> WHAT YOU ARE ASKED TO DO
Swap "Where should I click to" for "Where do I click to" everywhere in the records below, and reproduce the lines with no other changes.
╭─ DATA IN THIS EXERCISE
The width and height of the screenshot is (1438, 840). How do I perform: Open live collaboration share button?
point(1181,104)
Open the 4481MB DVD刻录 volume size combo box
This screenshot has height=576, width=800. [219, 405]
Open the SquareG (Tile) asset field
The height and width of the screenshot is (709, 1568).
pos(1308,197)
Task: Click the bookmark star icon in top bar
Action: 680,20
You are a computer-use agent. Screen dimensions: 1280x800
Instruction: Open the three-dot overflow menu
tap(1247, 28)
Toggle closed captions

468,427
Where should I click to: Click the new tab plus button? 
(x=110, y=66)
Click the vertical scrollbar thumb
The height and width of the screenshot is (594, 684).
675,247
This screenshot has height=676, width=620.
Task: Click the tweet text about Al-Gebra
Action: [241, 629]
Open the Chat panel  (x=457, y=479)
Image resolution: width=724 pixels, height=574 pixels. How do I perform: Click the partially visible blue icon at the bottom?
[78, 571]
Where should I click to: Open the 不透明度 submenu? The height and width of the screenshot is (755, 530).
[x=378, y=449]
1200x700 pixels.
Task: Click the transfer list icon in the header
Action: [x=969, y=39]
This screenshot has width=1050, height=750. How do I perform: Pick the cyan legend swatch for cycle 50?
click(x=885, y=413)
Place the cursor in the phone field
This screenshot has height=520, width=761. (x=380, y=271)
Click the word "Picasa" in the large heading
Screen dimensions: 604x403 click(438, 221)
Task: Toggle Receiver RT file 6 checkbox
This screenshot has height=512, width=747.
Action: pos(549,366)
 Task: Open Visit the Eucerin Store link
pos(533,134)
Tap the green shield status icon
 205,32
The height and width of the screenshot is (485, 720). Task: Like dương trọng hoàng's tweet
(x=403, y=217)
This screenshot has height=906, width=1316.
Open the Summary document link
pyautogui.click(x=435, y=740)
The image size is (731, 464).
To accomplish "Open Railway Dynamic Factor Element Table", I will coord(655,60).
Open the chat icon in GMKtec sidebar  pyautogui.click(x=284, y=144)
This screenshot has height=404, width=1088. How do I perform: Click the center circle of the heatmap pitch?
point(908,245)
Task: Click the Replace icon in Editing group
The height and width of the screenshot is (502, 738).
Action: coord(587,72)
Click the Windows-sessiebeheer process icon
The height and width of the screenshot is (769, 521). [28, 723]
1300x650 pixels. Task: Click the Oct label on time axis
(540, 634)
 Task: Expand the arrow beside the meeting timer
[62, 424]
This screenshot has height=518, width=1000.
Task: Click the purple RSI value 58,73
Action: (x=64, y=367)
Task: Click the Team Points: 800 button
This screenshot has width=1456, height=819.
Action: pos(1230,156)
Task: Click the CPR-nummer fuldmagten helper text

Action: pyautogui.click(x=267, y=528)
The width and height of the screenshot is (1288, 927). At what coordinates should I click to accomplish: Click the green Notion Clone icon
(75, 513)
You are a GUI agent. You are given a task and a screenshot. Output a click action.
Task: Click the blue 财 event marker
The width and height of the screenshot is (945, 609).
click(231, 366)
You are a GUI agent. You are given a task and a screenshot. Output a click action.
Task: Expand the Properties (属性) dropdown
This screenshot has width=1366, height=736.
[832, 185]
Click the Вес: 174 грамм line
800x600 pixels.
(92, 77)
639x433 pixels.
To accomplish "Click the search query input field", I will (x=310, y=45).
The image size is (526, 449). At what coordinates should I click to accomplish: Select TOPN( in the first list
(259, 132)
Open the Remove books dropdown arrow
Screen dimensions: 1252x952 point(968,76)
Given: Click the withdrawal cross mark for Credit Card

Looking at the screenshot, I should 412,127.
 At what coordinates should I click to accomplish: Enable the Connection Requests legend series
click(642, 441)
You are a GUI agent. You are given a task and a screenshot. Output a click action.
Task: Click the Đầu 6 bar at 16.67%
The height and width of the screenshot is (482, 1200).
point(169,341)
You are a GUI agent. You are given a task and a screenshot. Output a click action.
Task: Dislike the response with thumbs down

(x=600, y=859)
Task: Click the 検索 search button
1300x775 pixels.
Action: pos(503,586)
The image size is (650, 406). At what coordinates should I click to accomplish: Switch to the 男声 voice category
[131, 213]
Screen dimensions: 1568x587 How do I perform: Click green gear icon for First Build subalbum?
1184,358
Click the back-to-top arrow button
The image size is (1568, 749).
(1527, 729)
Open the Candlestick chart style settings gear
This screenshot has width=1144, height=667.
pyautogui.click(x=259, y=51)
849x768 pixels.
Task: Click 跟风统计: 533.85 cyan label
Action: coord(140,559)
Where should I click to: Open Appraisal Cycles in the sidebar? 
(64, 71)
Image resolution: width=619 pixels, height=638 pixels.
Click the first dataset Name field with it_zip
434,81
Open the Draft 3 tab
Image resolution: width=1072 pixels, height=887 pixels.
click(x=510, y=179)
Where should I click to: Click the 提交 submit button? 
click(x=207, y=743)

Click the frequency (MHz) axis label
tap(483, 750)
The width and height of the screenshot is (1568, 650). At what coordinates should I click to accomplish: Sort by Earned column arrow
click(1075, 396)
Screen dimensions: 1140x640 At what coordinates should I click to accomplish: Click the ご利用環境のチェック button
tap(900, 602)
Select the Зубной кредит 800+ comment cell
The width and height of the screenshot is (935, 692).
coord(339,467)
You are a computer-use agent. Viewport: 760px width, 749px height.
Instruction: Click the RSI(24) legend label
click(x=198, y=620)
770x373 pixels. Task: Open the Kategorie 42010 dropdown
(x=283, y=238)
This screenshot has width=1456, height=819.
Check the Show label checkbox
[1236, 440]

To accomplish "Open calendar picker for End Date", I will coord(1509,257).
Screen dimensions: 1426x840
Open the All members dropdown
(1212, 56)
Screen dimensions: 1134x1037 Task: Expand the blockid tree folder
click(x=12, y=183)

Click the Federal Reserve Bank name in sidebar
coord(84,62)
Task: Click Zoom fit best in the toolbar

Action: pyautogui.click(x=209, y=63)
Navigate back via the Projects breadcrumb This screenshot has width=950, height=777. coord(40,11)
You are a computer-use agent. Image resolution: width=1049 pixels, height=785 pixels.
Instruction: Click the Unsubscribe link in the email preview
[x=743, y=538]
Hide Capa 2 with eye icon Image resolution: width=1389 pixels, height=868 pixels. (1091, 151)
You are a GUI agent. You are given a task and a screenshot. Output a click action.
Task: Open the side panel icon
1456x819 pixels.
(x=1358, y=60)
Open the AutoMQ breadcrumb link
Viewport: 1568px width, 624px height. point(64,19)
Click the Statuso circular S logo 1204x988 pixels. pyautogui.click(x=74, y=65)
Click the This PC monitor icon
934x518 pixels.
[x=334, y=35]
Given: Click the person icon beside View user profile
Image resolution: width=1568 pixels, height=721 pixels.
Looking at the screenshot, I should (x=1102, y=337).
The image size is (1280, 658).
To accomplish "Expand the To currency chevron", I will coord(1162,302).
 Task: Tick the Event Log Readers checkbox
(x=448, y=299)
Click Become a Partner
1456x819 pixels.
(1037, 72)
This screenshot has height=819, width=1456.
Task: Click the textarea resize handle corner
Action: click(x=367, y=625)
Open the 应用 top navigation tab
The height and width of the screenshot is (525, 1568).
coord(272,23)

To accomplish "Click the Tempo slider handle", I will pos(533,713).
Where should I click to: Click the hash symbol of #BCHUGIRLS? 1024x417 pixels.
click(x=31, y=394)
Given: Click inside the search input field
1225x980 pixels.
╰─
> ANSWER TO THIS PROBLEM
The width and height of the screenshot is (1438, 840). How do I perform: Open live collaboration share button?
point(1181,104)
Open the 4481MB DVD刻录 volume size combo box
This screenshot has height=576, width=800. [219, 405]
Open the SquareG (Tile) asset field
The height and width of the screenshot is (709, 1568).
pos(1308,197)
Task: Click the bookmark star icon in top bar
Action: 680,20
You are a computer-use agent. Screen dimensions: 1280x800
Instruction: Open the three-dot overflow menu
tap(1247, 28)
Toggle closed captions

468,427
Where do I click to: Click the new tab plus button? 
(x=110, y=66)
Click the vertical scrollbar thumb
The height and width of the screenshot is (594, 684).
675,247
This screenshot has height=676, width=620.
Task: Click the tweet text about Al-Gebra
Action: [241, 629]
Open the Chat panel  (x=457, y=479)
Image resolution: width=724 pixels, height=574 pixels. How do I perform: Click the partially visible blue icon at the bottom?
[78, 571]
Where do I click to: Open the 不透明度 submenu? The height and width of the screenshot is (755, 530).
[x=378, y=449]
1200x700 pixels.
Task: Click the transfer list icon in the header
Action: [x=969, y=39]
This screenshot has width=1050, height=750. How do I perform: Pick the cyan legend swatch for cycle 50?
click(x=885, y=413)
Place the cursor in the phone field
This screenshot has height=520, width=761. (x=380, y=271)
Click the word "Picasa" in the large heading
Screen dimensions: 604x403 click(438, 221)
Task: Toggle Receiver RT file 6 checkbox
This screenshot has height=512, width=747.
Action: pos(549,366)
 Task: Open Visit the Eucerin Store link
pos(533,134)
Tap the green shield status icon
 205,32
The height and width of the screenshot is (485, 720). Task: Like dương trọng hoàng's tweet
(x=403, y=217)
This screenshot has height=906, width=1316.
Open the Summary document link
pyautogui.click(x=435, y=740)
The image size is (731, 464).
To accomplish "Open Railway Dynamic Factor Element Table", I will coord(655,60).
Open the chat icon in GMKtec sidebar  pyautogui.click(x=284, y=144)
This screenshot has height=404, width=1088. How do I perform: Click the center circle of the heatmap pitch?
point(908,245)
Task: Click the Replace icon in Editing group
The height and width of the screenshot is (502, 738).
Action: coord(587,72)
Click the Windows-sessiebeheer process icon
The height and width of the screenshot is (769, 521). [28, 723]
1300x650 pixels. Task: Click the Oct label on time axis
(540, 634)
 Task: Expand the arrow beside the meeting timer
[62, 424]
This screenshot has height=518, width=1000.
Task: Click the purple RSI value 58,73
Action: (x=64, y=367)
Task: Click the Team Points: 800 button
This screenshot has width=1456, height=819.
Action: pos(1230,156)
Task: Click the CPR-nummer fuldmagten helper text

Action: pyautogui.click(x=267, y=528)
The width and height of the screenshot is (1288, 927). At what coordinates should I click to accomplish: Click the green Notion Clone icon
(75, 513)
You are a GUI agent. You are given a task and a screenshot. Output a click action.
Task: Click the blue 财 event marker
The width and height of the screenshot is (945, 609).
click(231, 366)
You are a GUI agent. You are given a task and a screenshot. Output a click action.
Task: Expand the Properties (属性) dropdown
This screenshot has width=1366, height=736.
[832, 185]
Click the Вес: 174 грамм line
800x600 pixels.
(92, 77)
639x433 pixels.
To accomplish "Click the search query input field", I will (x=310, y=45).
The image size is (526, 449). At what coordinates should I click to accomplish: Select TOPN( in the first list
(259, 132)
Open the Remove books dropdown arrow
Screen dimensions: 1252x952 point(968,76)
Given: Click the withdrawal cross mark for Credit Card

Looking at the screenshot, I should 412,127.
 At what coordinates should I click to accomplish: Enable the Connection Requests legend series
click(642, 441)
You are a GUI agent. You are given a task and a screenshot. Output a click action.
Task: Click the Đầu 6 bar at 16.67%
The height and width of the screenshot is (482, 1200).
point(169,341)
You are a GUI agent. You are given a task and a screenshot. Output a click action.
Task: Dislike the response with thumbs down

(x=600, y=859)
Task: Click the 検索 search button
1300x775 pixels.
Action: pos(503,586)
The image size is (650, 406). At what coordinates should I click to accomplish: Switch to the 男声 voice category
[131, 213]
Screen dimensions: 1568x587 How do I perform: Click green gear icon for First Build subalbum?
1184,358
Click the back-to-top arrow button
The image size is (1568, 749).
(1527, 729)
Open the Candlestick chart style settings gear
This screenshot has width=1144, height=667.
pyautogui.click(x=259, y=51)
849x768 pixels.
Task: Click 跟风统计: 533.85 cyan label
Action: coord(140,559)
Where do I click to: Open Appraisal Cycles in the sidebar? 
(64, 71)
Image resolution: width=619 pixels, height=638 pixels.
Click the first dataset Name field with it_zip
434,81
Open the Draft 3 tab
Image resolution: width=1072 pixels, height=887 pixels.
click(x=510, y=179)
Where do I click to: Click the 提交 submit button? 
click(x=207, y=743)

Click the frequency (MHz) axis label
tap(483, 750)
The width and height of the screenshot is (1568, 650). At what coordinates should I click to accomplish: Sort by Earned column arrow
click(1075, 396)
Screen dimensions: 1140x640 At what coordinates should I click to accomplish: Click the ご利用環境のチェック button
tap(900, 602)
Select the Зубной кредит 800+ comment cell
The width and height of the screenshot is (935, 692).
coord(339,467)
You are a computer-use agent. Viewport: 760px width, 749px height.
Instruction: Click the RSI(24) legend label
click(x=198, y=620)
770x373 pixels. Task: Open the Kategorie 42010 dropdown
(x=283, y=238)
This screenshot has width=1456, height=819.
Check the Show label checkbox
[1236, 440]

To accomplish "Open calendar picker for End Date", I will coord(1509,257).
Screen dimensions: 1426x840
Open the All members dropdown
(1212, 56)
Screen dimensions: 1134x1037 Task: Expand the blockid tree folder
click(x=12, y=183)

Click the Federal Reserve Bank name in sidebar
coord(84,62)
Task: Click Zoom fit best in the toolbar

Action: pyautogui.click(x=209, y=63)
Navigate back via the Projects breadcrumb This screenshot has width=950, height=777. coord(40,11)
You are a computer-use agent. Image resolution: width=1049 pixels, height=785 pixels.
Instruction: Click the Unsubscribe link in the email preview
[x=743, y=538]
Hide Capa 2 with eye icon Image resolution: width=1389 pixels, height=868 pixels. (1091, 151)
You are a GUI agent. You are given a task and a screenshot. Output a click action.
Task: Open the side panel icon
1456x819 pixels.
(x=1358, y=60)
Open the AutoMQ breadcrumb link
Viewport: 1568px width, 624px height. point(64,19)
Click the Statuso circular S logo 1204x988 pixels. pyautogui.click(x=74, y=65)
Click the This PC monitor icon
934x518 pixels.
[x=334, y=35]
Given: Click the person icon beside View user profile
Image resolution: width=1568 pixels, height=721 pixels.
Looking at the screenshot, I should (x=1102, y=337).
The image size is (1280, 658).
To accomplish "Expand the To currency chevron", I will coord(1162,302).
 Task: Tick the Event Log Readers checkbox
(x=448, y=299)
Click Become a Partner
1456x819 pixels.
(1037, 72)
This screenshot has height=819, width=1456.
Task: Click the textarea resize handle corner
Action: click(x=367, y=625)
Open the 应用 top navigation tab
The height and width of the screenshot is (525, 1568).
coord(272,23)

To accomplish "Click the Tempo slider handle", I will pos(533,713).
Where do I click to: Click the hash symbol of #BCHUGIRLS? 1024x417 pixels.
click(x=31, y=394)
Given: Click inside the search input field
1225x980 pixels.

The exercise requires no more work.